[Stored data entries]

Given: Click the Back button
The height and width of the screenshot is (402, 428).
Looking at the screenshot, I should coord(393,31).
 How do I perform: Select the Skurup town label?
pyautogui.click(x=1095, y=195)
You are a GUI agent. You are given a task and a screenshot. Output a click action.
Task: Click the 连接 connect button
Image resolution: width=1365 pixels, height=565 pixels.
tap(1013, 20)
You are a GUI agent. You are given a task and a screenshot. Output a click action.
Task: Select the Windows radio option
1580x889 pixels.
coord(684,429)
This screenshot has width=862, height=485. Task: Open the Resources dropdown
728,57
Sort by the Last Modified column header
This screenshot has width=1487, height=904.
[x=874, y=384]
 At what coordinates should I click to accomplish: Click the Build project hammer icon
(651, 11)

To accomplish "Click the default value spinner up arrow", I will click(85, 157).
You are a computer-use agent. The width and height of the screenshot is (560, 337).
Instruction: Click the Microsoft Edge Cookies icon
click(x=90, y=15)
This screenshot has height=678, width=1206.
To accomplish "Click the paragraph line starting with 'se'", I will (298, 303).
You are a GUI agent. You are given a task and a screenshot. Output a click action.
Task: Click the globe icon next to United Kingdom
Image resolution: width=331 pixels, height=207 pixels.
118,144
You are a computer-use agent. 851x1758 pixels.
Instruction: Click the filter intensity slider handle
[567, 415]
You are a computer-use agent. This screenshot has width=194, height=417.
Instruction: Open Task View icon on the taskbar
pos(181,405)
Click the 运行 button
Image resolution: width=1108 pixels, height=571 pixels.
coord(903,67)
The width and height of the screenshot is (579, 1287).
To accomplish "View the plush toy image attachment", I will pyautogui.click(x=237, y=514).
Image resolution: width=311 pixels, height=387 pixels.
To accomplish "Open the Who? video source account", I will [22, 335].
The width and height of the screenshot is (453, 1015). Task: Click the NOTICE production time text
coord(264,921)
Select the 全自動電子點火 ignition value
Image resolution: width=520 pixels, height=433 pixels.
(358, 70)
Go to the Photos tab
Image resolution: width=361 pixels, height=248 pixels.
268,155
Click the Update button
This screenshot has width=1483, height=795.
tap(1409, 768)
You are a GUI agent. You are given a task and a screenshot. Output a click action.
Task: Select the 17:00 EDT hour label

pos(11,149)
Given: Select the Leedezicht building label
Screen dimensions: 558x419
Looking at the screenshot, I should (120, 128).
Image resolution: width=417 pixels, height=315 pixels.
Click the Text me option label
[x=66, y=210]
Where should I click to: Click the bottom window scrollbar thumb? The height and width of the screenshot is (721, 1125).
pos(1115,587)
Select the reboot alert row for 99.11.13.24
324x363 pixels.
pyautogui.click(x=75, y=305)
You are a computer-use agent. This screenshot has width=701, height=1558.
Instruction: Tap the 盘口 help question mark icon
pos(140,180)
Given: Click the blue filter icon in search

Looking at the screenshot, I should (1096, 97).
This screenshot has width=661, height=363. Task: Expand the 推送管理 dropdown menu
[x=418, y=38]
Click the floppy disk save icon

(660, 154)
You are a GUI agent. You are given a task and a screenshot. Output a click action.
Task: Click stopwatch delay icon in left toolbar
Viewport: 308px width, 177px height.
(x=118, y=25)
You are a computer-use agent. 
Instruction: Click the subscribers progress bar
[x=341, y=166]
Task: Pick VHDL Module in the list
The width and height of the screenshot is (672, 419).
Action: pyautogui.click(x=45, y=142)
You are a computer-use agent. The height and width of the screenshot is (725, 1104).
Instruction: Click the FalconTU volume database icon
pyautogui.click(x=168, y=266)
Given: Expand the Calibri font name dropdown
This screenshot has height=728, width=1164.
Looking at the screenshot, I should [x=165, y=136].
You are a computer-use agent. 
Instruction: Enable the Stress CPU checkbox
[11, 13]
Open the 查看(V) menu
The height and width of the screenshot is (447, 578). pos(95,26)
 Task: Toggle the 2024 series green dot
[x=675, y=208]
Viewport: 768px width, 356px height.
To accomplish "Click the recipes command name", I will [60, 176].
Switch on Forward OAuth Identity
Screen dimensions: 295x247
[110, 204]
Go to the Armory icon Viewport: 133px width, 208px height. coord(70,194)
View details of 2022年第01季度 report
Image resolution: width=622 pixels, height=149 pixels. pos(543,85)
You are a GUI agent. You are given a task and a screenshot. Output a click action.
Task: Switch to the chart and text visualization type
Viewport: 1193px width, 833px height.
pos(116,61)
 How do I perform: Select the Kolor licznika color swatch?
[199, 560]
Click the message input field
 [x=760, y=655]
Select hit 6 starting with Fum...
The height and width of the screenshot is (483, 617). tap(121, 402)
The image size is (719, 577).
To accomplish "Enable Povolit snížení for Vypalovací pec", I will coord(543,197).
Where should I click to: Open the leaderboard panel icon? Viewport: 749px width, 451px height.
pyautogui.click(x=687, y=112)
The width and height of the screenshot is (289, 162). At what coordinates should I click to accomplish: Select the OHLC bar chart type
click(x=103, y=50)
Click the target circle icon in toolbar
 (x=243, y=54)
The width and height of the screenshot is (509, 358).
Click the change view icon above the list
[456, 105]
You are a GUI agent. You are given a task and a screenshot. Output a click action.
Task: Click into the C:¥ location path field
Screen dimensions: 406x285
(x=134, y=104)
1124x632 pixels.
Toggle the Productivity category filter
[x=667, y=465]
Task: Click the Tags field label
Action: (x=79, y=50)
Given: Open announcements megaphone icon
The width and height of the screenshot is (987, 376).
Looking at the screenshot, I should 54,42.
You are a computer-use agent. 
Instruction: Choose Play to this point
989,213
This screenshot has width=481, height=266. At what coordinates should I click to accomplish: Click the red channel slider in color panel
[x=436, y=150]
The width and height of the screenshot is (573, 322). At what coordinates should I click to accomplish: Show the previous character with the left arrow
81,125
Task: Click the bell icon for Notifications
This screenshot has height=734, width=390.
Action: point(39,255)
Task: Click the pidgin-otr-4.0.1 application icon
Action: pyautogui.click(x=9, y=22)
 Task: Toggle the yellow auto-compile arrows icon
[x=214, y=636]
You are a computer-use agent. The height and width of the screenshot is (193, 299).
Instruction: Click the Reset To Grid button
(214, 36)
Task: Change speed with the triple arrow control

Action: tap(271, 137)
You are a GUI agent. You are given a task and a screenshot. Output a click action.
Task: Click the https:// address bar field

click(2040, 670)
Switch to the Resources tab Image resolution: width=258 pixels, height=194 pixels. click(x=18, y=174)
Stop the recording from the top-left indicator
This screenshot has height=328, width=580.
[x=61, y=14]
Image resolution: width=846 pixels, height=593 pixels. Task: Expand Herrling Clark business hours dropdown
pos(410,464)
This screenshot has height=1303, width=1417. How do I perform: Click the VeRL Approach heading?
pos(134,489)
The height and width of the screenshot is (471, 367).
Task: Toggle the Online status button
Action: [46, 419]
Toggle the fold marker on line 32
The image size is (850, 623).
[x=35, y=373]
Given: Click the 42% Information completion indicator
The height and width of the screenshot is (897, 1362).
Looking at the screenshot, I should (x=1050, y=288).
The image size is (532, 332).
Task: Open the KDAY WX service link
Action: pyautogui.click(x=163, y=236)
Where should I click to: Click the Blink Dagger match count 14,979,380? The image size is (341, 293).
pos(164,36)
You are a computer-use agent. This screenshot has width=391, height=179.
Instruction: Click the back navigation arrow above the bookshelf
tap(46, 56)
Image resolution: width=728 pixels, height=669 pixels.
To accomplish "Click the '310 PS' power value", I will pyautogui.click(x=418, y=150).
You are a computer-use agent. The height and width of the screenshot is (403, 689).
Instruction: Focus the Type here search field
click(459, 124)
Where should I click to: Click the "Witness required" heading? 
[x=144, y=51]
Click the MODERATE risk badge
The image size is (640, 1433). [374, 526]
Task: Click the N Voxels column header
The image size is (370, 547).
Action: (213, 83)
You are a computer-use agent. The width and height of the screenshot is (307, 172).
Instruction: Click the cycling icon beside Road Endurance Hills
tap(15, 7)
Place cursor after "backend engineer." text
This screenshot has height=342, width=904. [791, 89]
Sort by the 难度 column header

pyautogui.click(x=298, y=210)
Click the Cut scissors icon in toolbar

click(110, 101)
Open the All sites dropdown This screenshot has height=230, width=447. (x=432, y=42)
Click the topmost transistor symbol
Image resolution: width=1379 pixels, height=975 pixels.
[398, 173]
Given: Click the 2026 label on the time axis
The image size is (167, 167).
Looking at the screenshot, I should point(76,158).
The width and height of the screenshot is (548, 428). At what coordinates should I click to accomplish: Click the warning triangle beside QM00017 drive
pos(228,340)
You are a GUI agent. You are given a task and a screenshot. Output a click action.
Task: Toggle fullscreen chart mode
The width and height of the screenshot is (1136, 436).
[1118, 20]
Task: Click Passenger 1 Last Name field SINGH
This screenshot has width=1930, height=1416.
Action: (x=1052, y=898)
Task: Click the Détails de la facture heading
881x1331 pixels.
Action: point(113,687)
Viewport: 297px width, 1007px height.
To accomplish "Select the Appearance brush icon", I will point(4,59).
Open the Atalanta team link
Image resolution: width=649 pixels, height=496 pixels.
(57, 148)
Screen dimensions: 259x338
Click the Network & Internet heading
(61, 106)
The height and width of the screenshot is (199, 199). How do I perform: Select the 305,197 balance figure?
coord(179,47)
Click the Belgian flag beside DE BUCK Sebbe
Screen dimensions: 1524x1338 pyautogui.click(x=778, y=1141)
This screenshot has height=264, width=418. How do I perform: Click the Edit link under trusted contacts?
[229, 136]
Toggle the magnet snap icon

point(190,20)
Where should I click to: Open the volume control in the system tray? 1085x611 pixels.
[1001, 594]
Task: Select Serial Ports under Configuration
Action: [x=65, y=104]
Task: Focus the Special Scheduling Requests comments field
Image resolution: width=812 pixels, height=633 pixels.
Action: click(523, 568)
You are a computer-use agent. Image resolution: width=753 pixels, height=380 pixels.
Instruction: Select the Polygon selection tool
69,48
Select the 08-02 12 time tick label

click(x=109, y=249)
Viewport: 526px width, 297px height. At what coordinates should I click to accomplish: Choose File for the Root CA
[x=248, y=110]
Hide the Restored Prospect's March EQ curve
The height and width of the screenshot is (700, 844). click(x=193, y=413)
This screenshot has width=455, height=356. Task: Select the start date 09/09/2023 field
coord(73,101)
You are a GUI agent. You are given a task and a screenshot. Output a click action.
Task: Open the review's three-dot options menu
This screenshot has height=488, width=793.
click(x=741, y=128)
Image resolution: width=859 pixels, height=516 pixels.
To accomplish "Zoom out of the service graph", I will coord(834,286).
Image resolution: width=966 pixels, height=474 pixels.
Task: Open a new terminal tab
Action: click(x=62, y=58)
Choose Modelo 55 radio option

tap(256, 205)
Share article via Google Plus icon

### Task objective
Convert the rows beginning at the line that contains "This screenshot has width=862, height=485." and ending after the line that contains "[x=874, y=384]" into a Markdown table with the columns n and Line, numbering each line and omitting blank lines.

### Exercise solution
| n | Line |
|---|---|
| 1 | This screenshot has width=862, height=485. Task: Open the Resources dropdown |
| 2 | 728,57 |
| 3 | Sort by the Last Modified column header |
| 4 | This screenshot has width=1487, height=904. |
| 5 | [x=874, y=384] |